Wege zum Heil - Betrachterlenkung durch Architektur, Skulptur und Bild im Panteón de los Reyes in León

  • Frank Seehausen (Autor/in)

Abstract

Als bildliches Testament ihrer Herrschaft ließen König Fernando I. von León-Kastilien und seine Frau Doña Sancha kurz vor ihrem Ableben die Kirche ihres Palast-Klosters in León erneuern und durch das Panteón de los Reyes als dynastische Grablege der königlichen Familie ergänzen. Zusammen mit dem Reliquiar des Gelehrtenheiligen Isidor von Sevilla bildete der Komplex das Zentrum ihrer dynastischen Legitimation und zugleich die bildhaft-plastische Formulierung eines auf die Herrschaft Fernandos bezogenen Heilsversprechens.
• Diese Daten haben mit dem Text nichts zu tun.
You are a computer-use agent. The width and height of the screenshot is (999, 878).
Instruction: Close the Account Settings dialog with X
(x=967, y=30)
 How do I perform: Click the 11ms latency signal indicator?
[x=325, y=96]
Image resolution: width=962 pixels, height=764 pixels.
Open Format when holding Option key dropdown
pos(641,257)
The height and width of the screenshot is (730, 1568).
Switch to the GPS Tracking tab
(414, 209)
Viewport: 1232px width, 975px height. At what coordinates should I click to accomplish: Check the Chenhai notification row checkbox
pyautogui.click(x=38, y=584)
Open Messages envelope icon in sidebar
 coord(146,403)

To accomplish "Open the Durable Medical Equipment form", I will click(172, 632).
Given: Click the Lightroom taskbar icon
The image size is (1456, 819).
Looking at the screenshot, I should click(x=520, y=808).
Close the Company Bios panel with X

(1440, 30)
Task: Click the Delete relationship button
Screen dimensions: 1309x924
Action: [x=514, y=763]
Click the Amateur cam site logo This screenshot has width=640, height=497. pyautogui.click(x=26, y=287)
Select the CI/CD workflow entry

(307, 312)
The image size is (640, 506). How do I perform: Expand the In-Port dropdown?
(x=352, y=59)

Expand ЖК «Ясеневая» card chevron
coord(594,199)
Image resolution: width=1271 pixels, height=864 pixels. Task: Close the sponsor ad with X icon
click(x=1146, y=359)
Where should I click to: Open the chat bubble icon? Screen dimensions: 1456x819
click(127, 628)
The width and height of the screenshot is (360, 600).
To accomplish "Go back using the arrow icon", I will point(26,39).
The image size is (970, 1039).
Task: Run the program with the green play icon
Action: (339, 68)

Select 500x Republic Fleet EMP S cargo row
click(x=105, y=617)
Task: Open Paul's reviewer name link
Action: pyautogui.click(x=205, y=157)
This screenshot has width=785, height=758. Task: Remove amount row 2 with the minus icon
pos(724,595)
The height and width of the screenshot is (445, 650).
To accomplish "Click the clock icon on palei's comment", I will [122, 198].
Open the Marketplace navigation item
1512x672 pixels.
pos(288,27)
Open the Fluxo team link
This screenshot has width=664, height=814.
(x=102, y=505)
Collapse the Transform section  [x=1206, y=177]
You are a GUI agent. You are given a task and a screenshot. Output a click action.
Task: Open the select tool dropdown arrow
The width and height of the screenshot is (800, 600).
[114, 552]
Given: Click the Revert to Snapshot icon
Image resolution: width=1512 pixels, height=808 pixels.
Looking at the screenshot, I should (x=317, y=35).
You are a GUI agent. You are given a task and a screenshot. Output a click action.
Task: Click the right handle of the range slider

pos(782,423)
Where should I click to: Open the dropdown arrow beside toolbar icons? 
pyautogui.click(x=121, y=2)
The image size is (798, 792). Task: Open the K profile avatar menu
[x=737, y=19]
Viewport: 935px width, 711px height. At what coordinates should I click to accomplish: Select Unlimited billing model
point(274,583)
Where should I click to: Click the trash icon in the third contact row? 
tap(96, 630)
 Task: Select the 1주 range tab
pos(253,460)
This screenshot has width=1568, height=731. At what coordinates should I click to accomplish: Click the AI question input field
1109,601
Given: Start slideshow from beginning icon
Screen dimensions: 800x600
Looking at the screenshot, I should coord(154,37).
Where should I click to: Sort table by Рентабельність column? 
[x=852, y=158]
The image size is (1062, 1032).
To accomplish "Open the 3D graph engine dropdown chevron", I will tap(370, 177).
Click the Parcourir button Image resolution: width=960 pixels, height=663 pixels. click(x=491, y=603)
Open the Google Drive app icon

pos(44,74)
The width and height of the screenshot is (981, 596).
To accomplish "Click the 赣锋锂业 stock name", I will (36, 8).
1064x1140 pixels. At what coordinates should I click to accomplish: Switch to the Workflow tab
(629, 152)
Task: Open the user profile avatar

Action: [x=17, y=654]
Wenngleich der ursprüngliche bauliche Kontext durch den Abbruch der Palastkirche im 12. Jahrhundert verändert wurde, ist die Bauskulptur im Panteón systematisch angeordnet und gliedert den Raum in unterschiedliche Motivzonen. Es zeigt sich hier exemplarisch, dass in der Architektur des hohen Mittelalters nicht nur ein grundsätzlich enger räumlicher Bezug zwischen Skulptur und Bauwerk bestand, sondern dass vor allem auch die Bewegung der Betrachter im Raum berücksichtigt und in die Bilderzählung eingebunden war. Im übertragenen Sinn wurde an dieser Stelle die im Pilgerweg per se intendierte Bewegung der Betrachter im Panteón in ein verdichtetes räumliches System übertragen - entsprechend der mittelalterlichen Praxis der Prozessionswege und Simultanbühnen. Dass es sich tatsächlich um eine intendierte Wahrnehmung handelt, zeigt sich an der zeitnah entstandenen Ausmalung des Panteón, die hinsichtlich ihrer Lesart und –richtung ebenfalls auf diesen Haupt- oder Prozessionsweg zum Westportal der Kirche ausgerichtet ist. Eine `Anleitung´ zu einer sukzessiven Erfassung der Bilderzählung durch Bewegung findet sich schließlich auch am Reliquiar des heiligen Isidor, das in der Palastkirche und damit am Zielpunkt des Weges befand: ähnlich einer Prozession konnten die Besucher im Panteón eine Heilsgewinnung, im Sinne einer Auferstehungshoffnung erfahren, die sich über das Bildprogramm unmittelbar auf die königlichen Stifter beziehen ließ. Weit über die persönliche Fürbitte hinaus wurde diese zum Bestandteil eines göttlichen und überzeitlichen Heilsplans, in dessen Zentrum Fernando I. `Reichsidee´ eines ungeteilten Spanien und damit der Beginn der Reconquista stand.